The paper’s lead author is Melanie J. Miller with the University of Otago in New Zealand and the University of California. Miller and colleagues repetitively cooked the same ingredients in unglazed ceramic pots once per week over the course of one year, then changed recipes for the final cooking event to study whether remaining residues may represent the last meal cooked or an accumulation of cooking events over the total amount of time a vessel has been used. Recipes included ingredients such as wheat, maize, and venison.
Chemical analysis of the carbon and nitrogen values present in the ceramic pots, contributed by carbohydrates, lipids, and proteins from the meals cooked, suggest that the remains of burnt food left within each vessel represent the final ingredients and change with each meal.

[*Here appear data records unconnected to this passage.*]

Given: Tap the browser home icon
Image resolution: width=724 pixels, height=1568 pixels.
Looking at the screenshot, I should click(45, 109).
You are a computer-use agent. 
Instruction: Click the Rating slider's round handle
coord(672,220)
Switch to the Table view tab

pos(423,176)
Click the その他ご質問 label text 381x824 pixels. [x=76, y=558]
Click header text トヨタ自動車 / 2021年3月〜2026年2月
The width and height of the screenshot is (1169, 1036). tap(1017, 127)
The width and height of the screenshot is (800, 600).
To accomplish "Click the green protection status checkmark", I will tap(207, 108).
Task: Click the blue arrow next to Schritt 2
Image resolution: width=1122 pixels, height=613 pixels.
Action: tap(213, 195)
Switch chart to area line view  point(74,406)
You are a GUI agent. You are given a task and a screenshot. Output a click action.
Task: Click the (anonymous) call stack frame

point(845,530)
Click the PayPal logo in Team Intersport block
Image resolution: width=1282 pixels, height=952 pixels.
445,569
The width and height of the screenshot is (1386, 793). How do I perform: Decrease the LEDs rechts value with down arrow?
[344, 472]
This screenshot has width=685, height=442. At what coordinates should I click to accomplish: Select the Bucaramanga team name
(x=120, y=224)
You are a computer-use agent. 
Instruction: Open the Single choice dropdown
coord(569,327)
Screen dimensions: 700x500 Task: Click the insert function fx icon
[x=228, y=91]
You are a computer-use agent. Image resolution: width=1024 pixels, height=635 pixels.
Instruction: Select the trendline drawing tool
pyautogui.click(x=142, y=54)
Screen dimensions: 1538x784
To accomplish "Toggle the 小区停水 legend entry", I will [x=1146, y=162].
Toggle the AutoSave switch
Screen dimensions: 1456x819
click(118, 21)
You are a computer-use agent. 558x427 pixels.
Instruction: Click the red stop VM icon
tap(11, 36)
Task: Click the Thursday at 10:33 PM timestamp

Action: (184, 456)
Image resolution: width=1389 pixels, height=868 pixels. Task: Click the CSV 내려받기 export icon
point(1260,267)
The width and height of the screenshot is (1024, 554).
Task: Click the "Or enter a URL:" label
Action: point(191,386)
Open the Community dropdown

The composition of the thin residue layer formed on the inside surface of the cooking pot and in most direct contact with the food when cooking represents a mixture of previous meals, but most closely resembles that of the final meal. Further analysis also suggests that molecules are absorbed into the walls of the ceramic vessel over a number of meals and are not immediately replaced by the new recipes but are instead slowly replaced over time, representing a mixture of the ingredients cooked over the total amount of time the vessel was in use.
Analysis of all three residues reveal cooking events across different time scales for ceramic vessels and may enable archaeologists to better understand the various resources used by ancient cultures and to estimate the lifespan of pottery used in meal preparation, according to the press release.